Stowarzyszenie Amical de Mauthausen uruchomiło bazę świadectw hiszpańskich więźniów obozu koncentracyjnego Mauthausen. Towarzyszy ona rejestrowi nazwisk byłych więźniów obozu założonego przez Niemców w okupowanej podczas II wojny światowej Austrii.

Jak poinformował we wtorek madrycki dziennik “Publico”, w najbliższych dniach na stronie założonego w 1962 r. w Barcelonie stowarzyszenia Amical de Mauthausen zamieszczone zostaną wspomnienia Hiszpanów z okresu uwięzienia w nazistowskim obozie koncentracyjnym.
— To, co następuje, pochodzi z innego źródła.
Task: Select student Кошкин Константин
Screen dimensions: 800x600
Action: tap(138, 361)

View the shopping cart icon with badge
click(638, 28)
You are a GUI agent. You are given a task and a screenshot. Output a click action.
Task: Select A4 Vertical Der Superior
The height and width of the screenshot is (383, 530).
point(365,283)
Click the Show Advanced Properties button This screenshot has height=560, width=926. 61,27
W pierwszej kolejności pojawią się tam świadectwa 61 osób.

“W większości przypadków są to zebrane wspomnienia osób pochodzących z prowincji Huesca, Teruel i Saragossa” - podał dziennik “Publico”.
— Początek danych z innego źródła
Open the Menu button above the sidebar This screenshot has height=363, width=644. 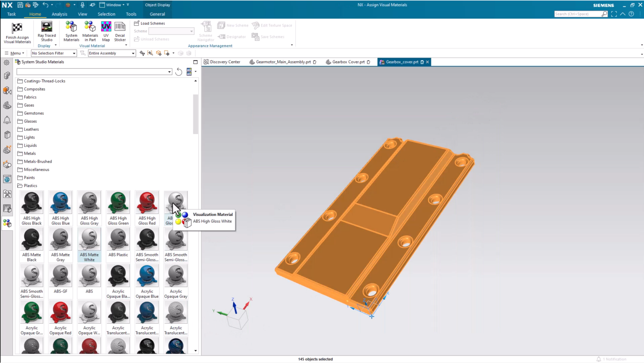(14, 53)
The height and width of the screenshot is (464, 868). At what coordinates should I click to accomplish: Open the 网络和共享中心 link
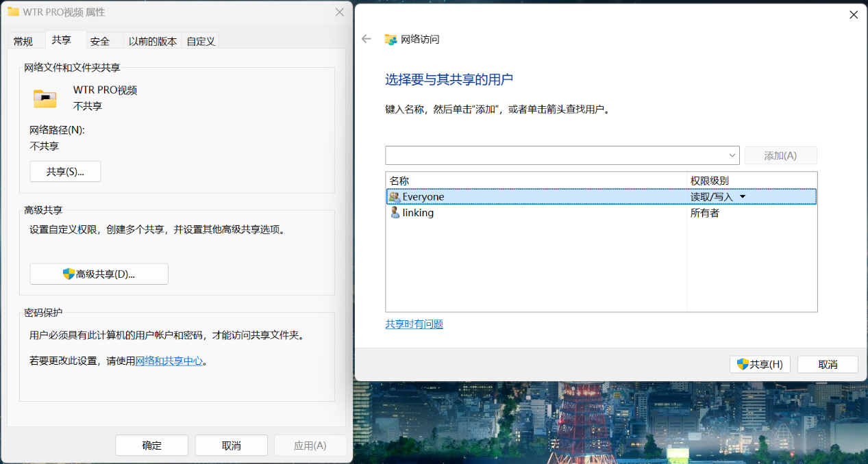click(x=169, y=361)
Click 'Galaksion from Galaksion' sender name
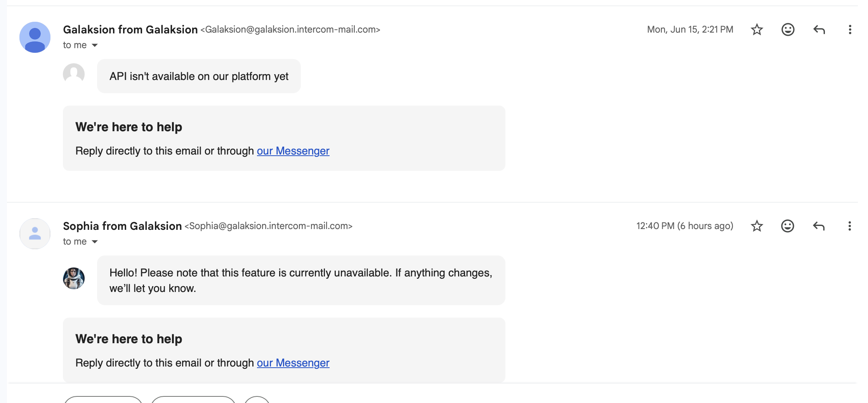The height and width of the screenshot is (403, 868). coord(130,30)
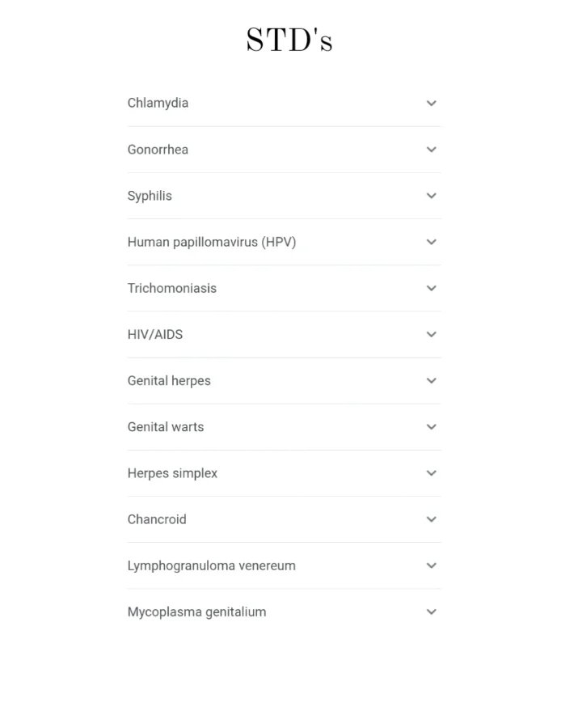Choose the Syphilis list label

[150, 196]
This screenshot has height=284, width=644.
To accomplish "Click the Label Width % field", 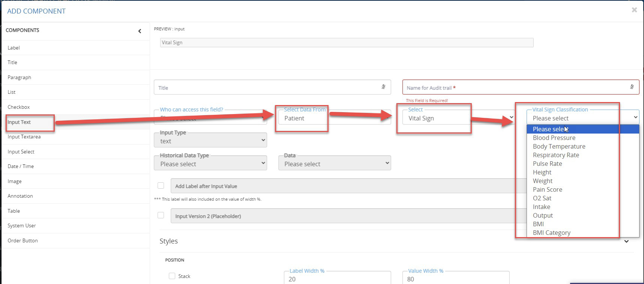I will (337, 279).
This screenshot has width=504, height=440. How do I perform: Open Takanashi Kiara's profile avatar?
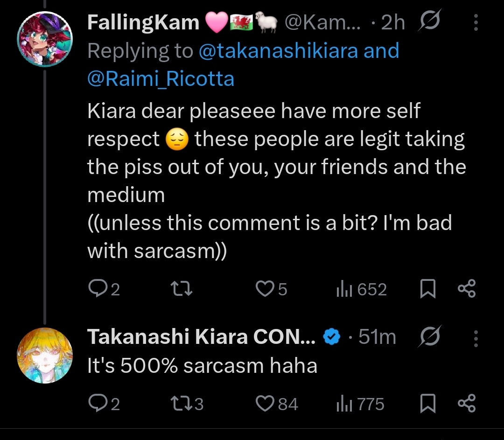[45, 355]
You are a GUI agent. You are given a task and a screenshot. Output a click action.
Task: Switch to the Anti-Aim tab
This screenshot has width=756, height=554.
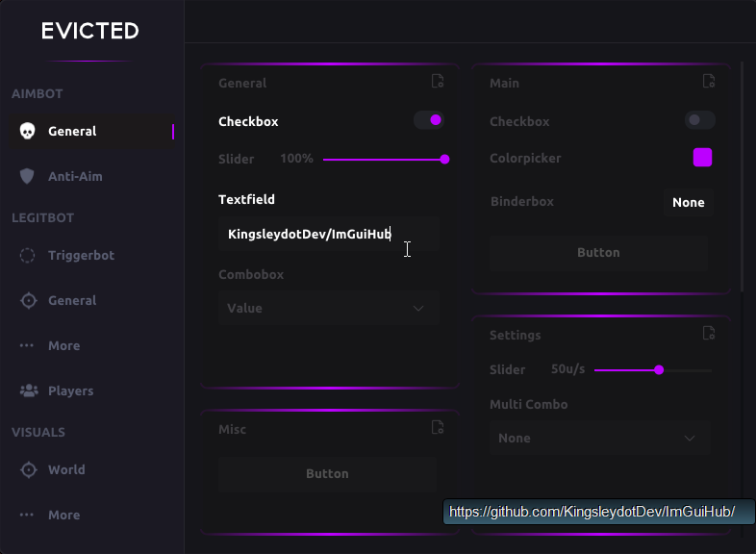(x=75, y=176)
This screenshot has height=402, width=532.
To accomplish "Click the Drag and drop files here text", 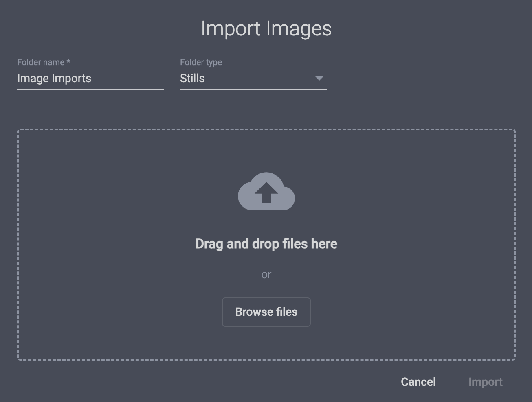I will pyautogui.click(x=266, y=244).
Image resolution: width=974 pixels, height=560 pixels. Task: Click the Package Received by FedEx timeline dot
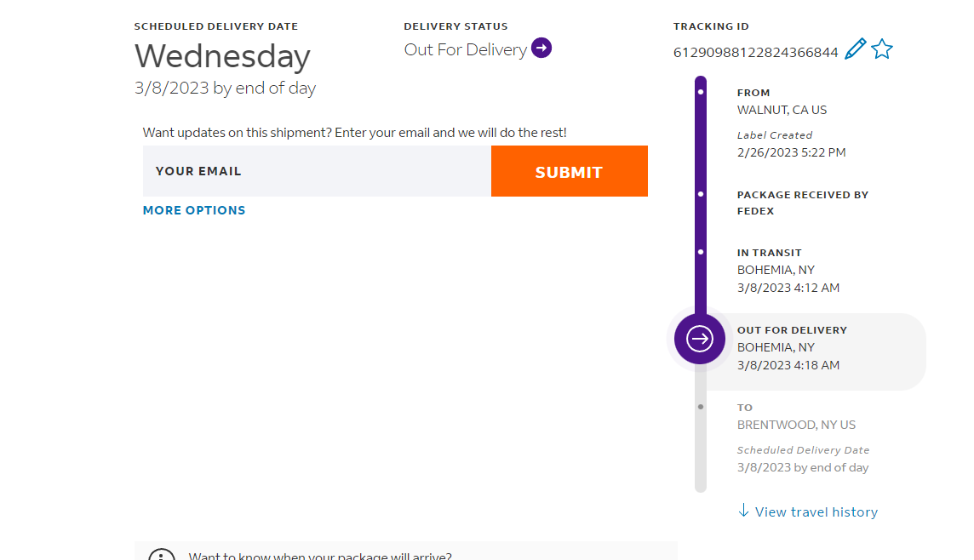click(701, 194)
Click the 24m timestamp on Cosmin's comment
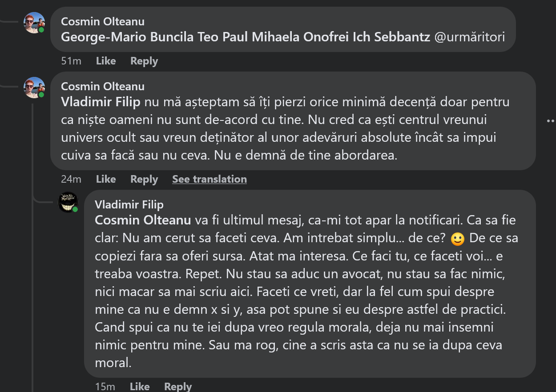This screenshot has width=556, height=392. (71, 179)
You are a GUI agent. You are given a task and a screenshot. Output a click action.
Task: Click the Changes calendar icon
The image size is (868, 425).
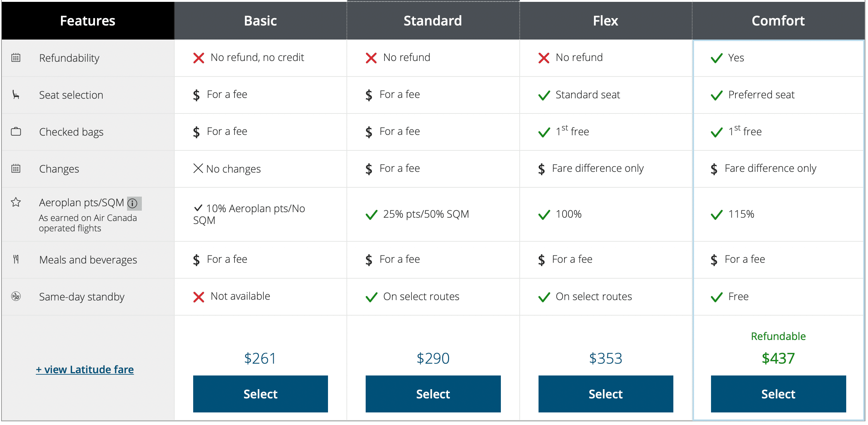coord(16,169)
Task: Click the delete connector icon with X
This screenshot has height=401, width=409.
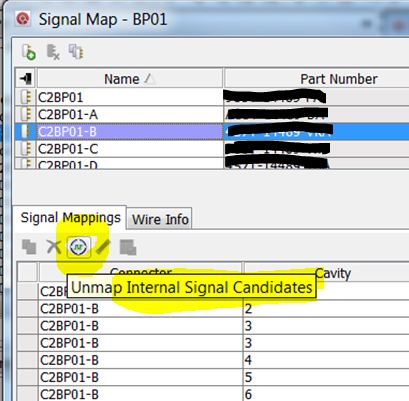Action: click(53, 52)
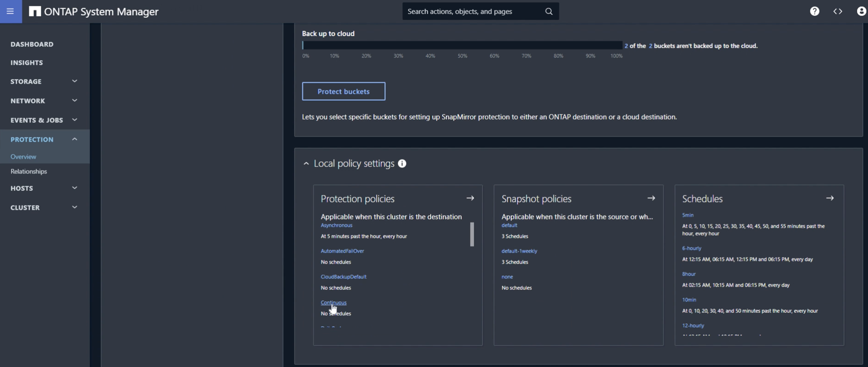Click the Protect buckets button
Screen dimensions: 868x367
point(343,91)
Głównym inicjatorem badań nad hiszpańskimi więźniami nazistowskich obozów koncentracyjnych jest pochodzący z prowincji Teruel Juan Calvo. Członek stowarzyszenia Amical de Mauthausen poinformował, że dotychczas udało się zidentyfikować 1015 nazwisk więźniów tego obozu, którzy pochodzili z Hiszpanii.

Calvo wyjaśnił, że wspierany z budżetu regionalnego rządu Aragonii projekt pomógł na razie ustalić tylko niewielką część hiszpańskich więźniów Mauthausen, których łączna liczba przekracza 7000.

Według hiszpańskich historyków największą trudnością w badaniach nad cierpieniami obywateli Hiszpanii, którzy trafili do niemieckich obozów koncentracyjnych, były trwające od 1939 do 1975 r. rządy frankistowskie. Ówczesne władze w Madrycie nie były bowiem zainteresowane prowadzeniem studiów nad losem wrogich sobie republikanów.

W styczniu władze Madrytu wydały zgodę na budowę pomnika upamiętniającego stołeczne ofiary hitleryzmu. Monument będzie hołdem dla 549 mieszkańców stolicy wysłanych do obozu koncentracyjnego w Mauthausen, który Niemcy wybudowali w 1938 r.

Budowa monumentu rozpoczęła się wiosną z inicjatywy Amical de Mauthausen na placu usytuowanym w pobliżu XVII-wiecznego budynku Casa de La Vila. Do 2008 r. korzystały z niego władze miejskie.

Szacuje się, że łącznie z Hiszpanii w latach 1940-1944 deportowano do niemieckich obozów zagłady ponad 10 tys. osób, w większości republikanów, którzy zostali schwytani przez Niemców na terenie Francji.